- EXERCISE 1 -
In the chocolate pumpkin cake post below, what gets added along with the cocoa powder to give the chocolate flavor a boost?
- EXERCISE 2 -
Using the chocolate pumpkin cake post below, name each part that makes up the finished cake.

- PAGE EXTRACT -
So today I present to you this awesome and delicious dark chocolate cake with pumpkin Italian buttercream (which I already hinted at in my last post), filled with a salted caramel sauce, and topped with dark chocolate ganache.
It’s the best! I was soooo thrilled with how the buttercream turned out. I’d never made pumpkin buttercream before, and I wasn’t too sure the flavor would work well with a light Italian buttercream base, but seriously guys, this buttercream tastes amazing!
If you love pumpkin and chocolate, you’d better make sure you put this cake on your Halloween to-bake list
I have to admit, though, because this cake consists of quite a few elements, it’s not one of the easiest cake projects. Not that it’s difficult to make, exactly, but it will take you some time in the kitchen to whip it up.
My suggestion? Make the chocolate cake layers and the salted caramel sauce a few days ahead. The caramel will keep for aaaages if you can keep your hands of it, and I always think that the flavor of the cake layers only improves with a night or two in the fridge. And bonus: a cool cake is much easier to cut in half 😉
Just make sure to allow the cake layers to cool to room temperature first before wrapping them tightly in plastic wrap and storing them in the fridge.
Oh, and while we’re on the topic of cake layers, this chocolate cake is the best! If you like my recipe for chocolate cupcakes (aka: the best chocolate cupcakes ever!), I’m pretty sure you’ll love this cake, too, because the recipes are quite similar. Like the cupcakes, this chocolate cake is moist, dense and extremely chocolatey!
As I can’t stand it when chocolate cake doesn’t taste like chocolate I made sure to add plenty of cocoa powder to this recipe when I developed it a few years ago. That, and a little hint of coffee, just to give the chocolate flavor a little boost. If you hate to actually drink coffee (I know I do), don’t worry: you won’t taste the coffee. It just deepens the flavor of the chocolate.
Oh, and by the way, the recipe for the chocolate cake layers is super easy, too! Just a matter of mixing sugar, oil and eggs together, then adding wet and dry ingredients and mixing again. Pour into a pan, bake and you’re done!
I love easy recipes…
The recipe for pumpkin buttercream is a bit more difficult though, but only for inexperienced bakers… If you’ve made Italian buttercream before, or if you’ve worked with a sugar or candy thermometer before, I’m sure you can do it with one hand tied behind your back. Well, only if you own a stand mixer, I guess… It’s hard to hold a hand held mixer and pouring syrup into egg whites with just one hand
Anyway, my point is, making Italian buttercream is really not that difficult at all. If you happen to be a novice baker, just take your time to read through the instructions, maybe check out my post on Italian buttercream and give it a go! There’s not much that can go wrong… Just be careful with the hot sugar syrup.

- SUPPLIED DATA -
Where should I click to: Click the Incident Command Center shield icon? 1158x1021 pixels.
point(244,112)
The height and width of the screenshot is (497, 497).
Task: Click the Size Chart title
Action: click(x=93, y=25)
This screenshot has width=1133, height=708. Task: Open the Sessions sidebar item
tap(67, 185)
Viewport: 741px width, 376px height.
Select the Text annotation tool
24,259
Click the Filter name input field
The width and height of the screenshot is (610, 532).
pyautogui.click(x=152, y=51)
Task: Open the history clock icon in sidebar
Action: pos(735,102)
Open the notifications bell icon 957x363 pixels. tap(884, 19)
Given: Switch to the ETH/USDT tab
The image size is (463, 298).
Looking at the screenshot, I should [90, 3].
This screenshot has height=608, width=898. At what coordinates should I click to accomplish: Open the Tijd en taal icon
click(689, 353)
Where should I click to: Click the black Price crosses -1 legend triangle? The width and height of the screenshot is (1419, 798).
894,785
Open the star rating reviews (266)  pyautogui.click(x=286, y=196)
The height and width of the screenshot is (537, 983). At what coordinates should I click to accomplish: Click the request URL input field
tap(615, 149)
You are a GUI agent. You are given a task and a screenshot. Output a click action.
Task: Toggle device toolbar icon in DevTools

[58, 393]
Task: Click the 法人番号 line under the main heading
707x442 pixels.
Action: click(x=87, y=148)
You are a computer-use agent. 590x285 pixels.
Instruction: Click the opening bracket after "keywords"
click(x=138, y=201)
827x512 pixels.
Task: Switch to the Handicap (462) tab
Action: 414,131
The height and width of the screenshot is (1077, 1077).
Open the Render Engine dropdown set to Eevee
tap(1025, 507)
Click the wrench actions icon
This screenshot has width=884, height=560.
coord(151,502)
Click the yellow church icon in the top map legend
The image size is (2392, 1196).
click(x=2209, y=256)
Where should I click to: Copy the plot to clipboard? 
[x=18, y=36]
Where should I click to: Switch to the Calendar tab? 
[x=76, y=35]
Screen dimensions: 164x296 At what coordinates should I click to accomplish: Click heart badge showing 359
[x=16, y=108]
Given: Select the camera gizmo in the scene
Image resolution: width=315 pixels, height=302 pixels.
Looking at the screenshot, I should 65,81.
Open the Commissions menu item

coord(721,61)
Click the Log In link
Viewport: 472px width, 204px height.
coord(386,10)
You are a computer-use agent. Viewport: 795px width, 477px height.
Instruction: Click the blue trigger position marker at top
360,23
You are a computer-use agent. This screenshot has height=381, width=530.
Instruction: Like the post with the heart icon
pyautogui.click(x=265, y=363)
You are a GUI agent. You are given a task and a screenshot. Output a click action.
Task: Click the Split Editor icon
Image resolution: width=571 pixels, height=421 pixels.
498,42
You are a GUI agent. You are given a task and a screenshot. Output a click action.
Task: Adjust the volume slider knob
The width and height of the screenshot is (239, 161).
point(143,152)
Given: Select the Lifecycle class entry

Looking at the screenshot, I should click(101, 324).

- WRITTEN RESPONSE 1 -
A little hint of coffee.

- WRITTEN RESPONSE 2 -
- Dark chocolate cake layers
- Pumpkin Italian buttercream
- Salted caramel sauce filling
- Dark chocolate ganache topping